Design discrete time controllers to implement the control function: Several approaches are used in designing software controllers in the discrete time domain. The first approach consists of designing continuous time controllers - the s-plane design - and then translating this to the z-plane, ie, to the discrete time domain.
Leveraging existing collateral
Whether converting an existing analog control circuit into a digital DSP-enabled controller, or whether creating a new control system around a DSP, one of the common denominators is the creation of a large number of 'infrastructure' or re-use libraries.
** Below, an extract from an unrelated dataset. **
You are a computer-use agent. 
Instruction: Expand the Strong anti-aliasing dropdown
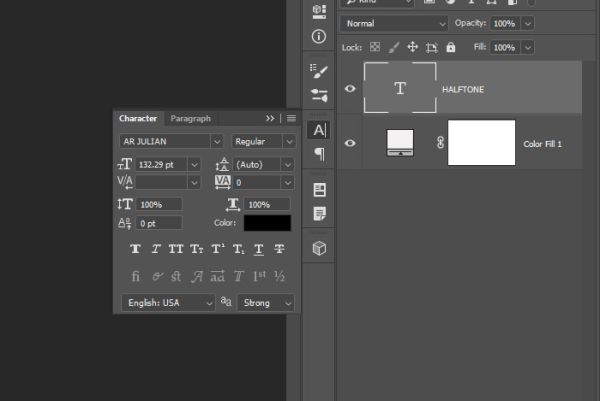pyautogui.click(x=266, y=303)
Texas Instruments has done some of the work for designers, and has created a 'Motor Control Foundation Software Library' that supplies several often re-used and commonly used components. These components make the creation of the control system software easier, and reduce the development cycle.
Summary
The choice of the control strategy is driven by the overall application complexity. For all but the simplest applications, designers are using advanced algorithms to address ever-increasing application requirements. TI's C2000 DSP controllers are making their lives easier. Analog-to-digital conversion is driving increasing features, and enabling new technology.
Making the conversion from analog to digital control brings numerous advantages. Careful management of the conversion process ensures that the application is partitioned correctly and makes the best possible use of the opportunities that the conversion brings.
The conversion process itself is helped by ready-to-use software collateral, which reduces the implementation time significantly. Also, powerful compilers for the TMS320C2800 DSPs make implementation of fixed point arithmetic simpler.
Local distributor for TI, Avnet Kopp, has a full version of this application article, authored by Kedar Godbole of TI DSP Digital Control Systems, available to interested readers.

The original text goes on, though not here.